Всего несколько слов для уточнений, потому что самая интересная часть описания Ибн Фадлана впереди. У него нет поэтических метафор, столь свойственных географам античной Греции. Раньше я полагал, что описание лыжной палки, которой отталкиваются, "словно веслом", является в устах араба 1 очень понятной и извинительной неточностью. Ведь не станем же мы требовать от наших географов точного описания упряжки верблюда, нас вполне удовлетворяет поэтичное сравнение "корабль пустыни"... Но Ибн Фадлан достоверен и в этой детали - на сей раз как этнограф. Чтобы понять это, мне надо было провести зиму с охотником коми-зырянином в непроходимом первобытном лесу: сани и кожаные лыжи (отсюда - кости животного!), которыми он пользовался, почти не изменились за последние две тысячи лет, потому что уже тогда они были близки к совершенству. Лыжную палку я с первой же минуты окрестил снежным веслом. Почти двухметровый койбед - единственная палка, которой охотник пользуется, стоя на лыжах, - с одного конца снабжен металлическим наконечником, другой же, расширяющийся, конец и величиной, и выпуклой формой напоминает лопасть байдарочного весла... Описание Ибн Фадлана настолько точно, что невольно напрашивается вывод: он сам встречался с коми-{34}зырянами. Возможно, что так оно и было, - зыряне селились в те времена ближе к югу. Языковед Б. Коллиндер выводит название реки Камы из Ком-му, что на языке зырян означает "страна Коми". Другие сведения также указывают на то, что страна болгар была сложным этническим коктейлем, окраины которой простирались далеко на север. Юры Ибн Фадлана это угры, по-видимому, манси, которых зыряне в своих преданиях еще и сейчас называют еграми и которых Геродот за четырнадцать веков до этого знал под именем иирки*. И, наконец, как Биармия у скандинавов, так Вису у арабов стало общим названием для северных народностей, точнее - для всего Севера, хотя некоторые исследователи пытались отнести его только к поселениям вепсов в окрестностях Белого озера, исходя из того, что "вису" по-арабски означает "белый*.

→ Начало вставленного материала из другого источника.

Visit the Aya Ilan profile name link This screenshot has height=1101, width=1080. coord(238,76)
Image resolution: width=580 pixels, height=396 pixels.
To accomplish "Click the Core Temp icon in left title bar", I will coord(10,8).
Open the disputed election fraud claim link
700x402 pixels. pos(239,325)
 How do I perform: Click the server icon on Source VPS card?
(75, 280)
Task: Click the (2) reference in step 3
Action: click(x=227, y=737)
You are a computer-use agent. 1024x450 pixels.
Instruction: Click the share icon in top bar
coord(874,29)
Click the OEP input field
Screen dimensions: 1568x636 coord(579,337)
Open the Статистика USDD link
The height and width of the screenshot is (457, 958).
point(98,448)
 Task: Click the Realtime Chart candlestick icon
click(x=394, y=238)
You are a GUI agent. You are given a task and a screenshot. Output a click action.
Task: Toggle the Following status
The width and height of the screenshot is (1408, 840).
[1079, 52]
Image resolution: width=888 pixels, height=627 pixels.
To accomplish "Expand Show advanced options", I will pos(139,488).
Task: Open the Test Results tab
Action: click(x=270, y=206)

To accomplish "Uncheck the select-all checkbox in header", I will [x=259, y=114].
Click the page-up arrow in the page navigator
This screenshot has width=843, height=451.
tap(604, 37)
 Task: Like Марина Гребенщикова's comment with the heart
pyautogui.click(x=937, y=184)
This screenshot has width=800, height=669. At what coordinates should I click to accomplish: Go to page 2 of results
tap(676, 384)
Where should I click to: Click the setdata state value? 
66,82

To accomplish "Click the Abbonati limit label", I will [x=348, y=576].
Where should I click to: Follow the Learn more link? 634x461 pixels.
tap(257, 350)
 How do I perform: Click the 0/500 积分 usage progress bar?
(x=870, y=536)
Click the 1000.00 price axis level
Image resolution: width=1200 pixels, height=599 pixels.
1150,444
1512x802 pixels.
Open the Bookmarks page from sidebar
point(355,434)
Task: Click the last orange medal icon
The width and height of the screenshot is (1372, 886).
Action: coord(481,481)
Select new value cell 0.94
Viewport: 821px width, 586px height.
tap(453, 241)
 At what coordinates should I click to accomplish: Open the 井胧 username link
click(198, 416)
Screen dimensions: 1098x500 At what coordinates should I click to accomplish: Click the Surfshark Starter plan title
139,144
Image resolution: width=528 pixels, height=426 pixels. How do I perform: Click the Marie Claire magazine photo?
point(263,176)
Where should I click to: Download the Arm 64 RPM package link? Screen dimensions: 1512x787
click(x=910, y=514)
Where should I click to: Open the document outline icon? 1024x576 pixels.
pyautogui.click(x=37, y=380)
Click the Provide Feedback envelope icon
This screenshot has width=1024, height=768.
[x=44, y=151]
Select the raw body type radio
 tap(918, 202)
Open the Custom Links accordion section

А теперь вернемся к описанию Ибн Фадлана:

"(Болгарский) царь рассказал мне, что за его страной на расстоянии трех месяцев пути есть народ, который называют вису. Ночь у них меньше часа... В том море водится рыба, из зубов которой они делают ножи и рукоятки мечей. Если в том море корабль плывет на Полярную звезду, то попадает в местность, где летом вообще нет ночи, зимой же, напротив, солнце не показывается над головой, а обходит край неба слева направо; дальше расположена местность, где весь год состоит из одного дня и одной ночи".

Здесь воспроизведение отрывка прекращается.